Peux-tu nous parler de la répression ? Comment le Hirak y fait-il face, ainsi qu’aux manœuvres du pouvoir ?
Les sept premiers mois, la répression ne visait pas à en finir avec le Hirak par la force, le pouvoir estimant qu’il était possible de mettre le couvercle sur la marmite et de maîtriser ces jeunes « inexpérimentés » qui se sont isolés eux-mêmes des organisations progressistes qui avaient contribué à la construction du mouvement. Reste que certains courants dits « pro-républicains » ont cherché, sans doute avec l’appui des services du pouvoir, à isoler le mouvement de la gauche afin de donner un fondement à la thèse de « l’influence séparatiste ». Reste que le 18 mai a été une manifestation de masse pour l’unité et que Nasser Zefzafi, a proclamé le rejet de toute forme de séparatisme et la disposition à un dialogue avec des parties désignées par le roi. Dans le même temps, la manifestation n’arborait aucun drapeau officiel, ni photo du roi, provoquant une colère des cercles du palais qui s’attendait à ce que s’exprime un début de conciliation. La deuxième étape a commencé avec les tentatives d’arrestation de Nasser Zefzafi en raison de son interruption du sermon d’un imam qui critiquait ouvertement le Hirak et ses animateurs. Cela a été le prétexte pour mener une large vague d’arrestations affaiblissant l’élan populaire. Le pouvoir cherche à donner un coup d’arrêt à la lutte avant la fête du trône (30 juillet). Celle-ci pourrait être le moment de déclarations solennelles sur un ensemble de mesures, dont la libération des détenus si les pourparlers en prison aboutissent à leur capitulation politique.

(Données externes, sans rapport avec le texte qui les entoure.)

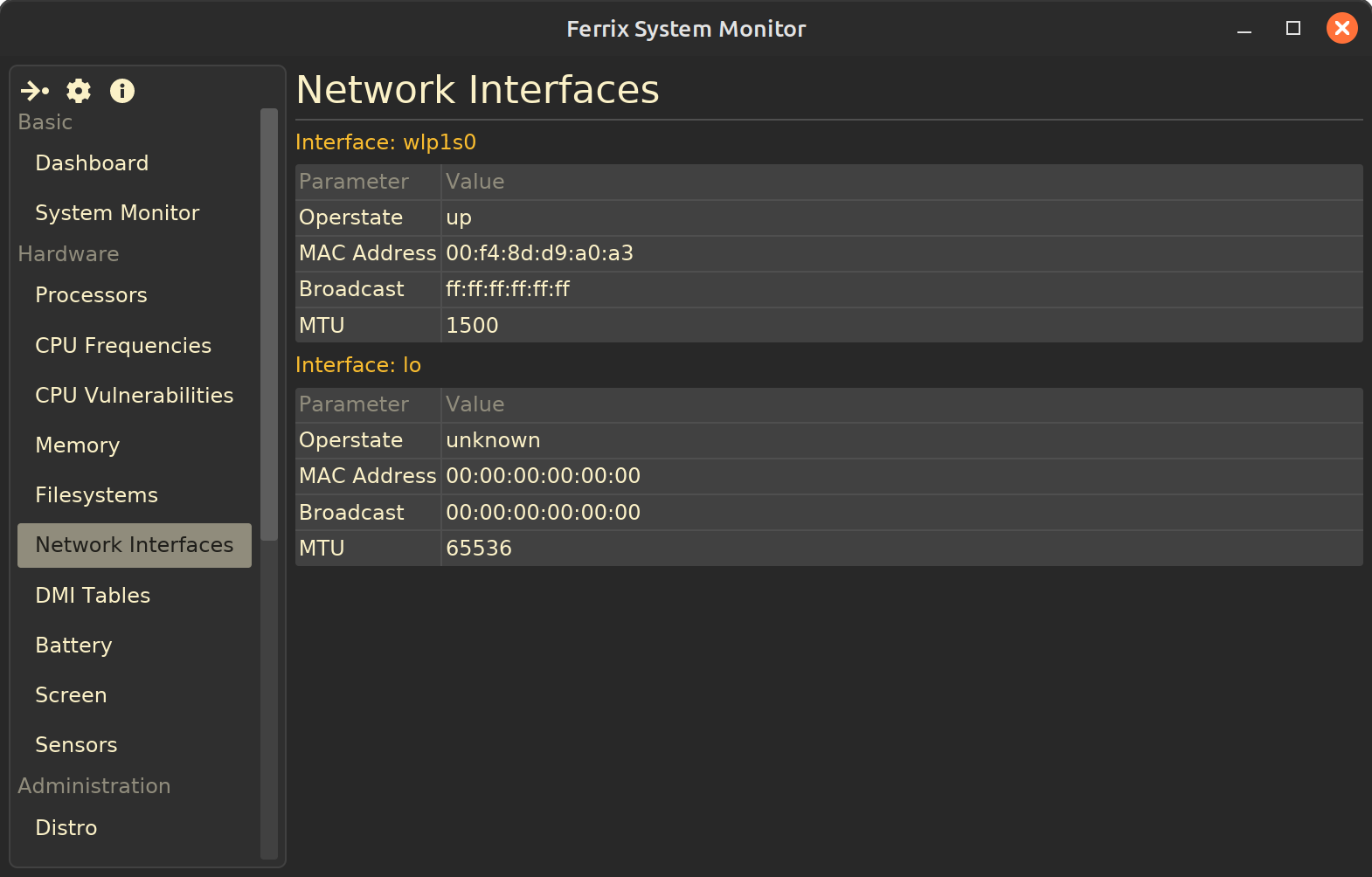Switch to System Monitor page
This screenshot has height=877, width=1372.
[117, 213]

Le Hirak semble revendiquer une indépendance par rapport aux partis politiques. Vous avez impulsé un front des organisations de gauche, à Hoceima. Quels sont ses objectifs et comment intervient-il dans la mobilisation ?
Ce front est constitué des courants de la gauche radicale, des associations de droits humains, de syndicats ouvriers, d’associations féministes progressistes, pour la défense des deniers publics, etc. Nous essayons de faire le nécessaire pour éviter une défaite politique. Notre front réfléchit à toutes les initiatives de masse qui peuvent contrer la stratégie du pouvoir. Nous avons toujours été du côté du mouvement sans chercher à prendre sa direction. Nous serons au côté de ceux qui exigeront la condamnation de ceux qui ont délivré des accusations gratuites contre le Rif et l’ont utilisé comme un rat de laboratoire pour expérimenter les stratégies répressives. Tout comme nous exigerons le départ de ceux qui ont contribué à la cristallisation de cette crise et qui sont des paravents du makhzen au niveau de la région : le PAM [Parti Authenticité et Modernité] et le PJD [Parti de la justice et du développement].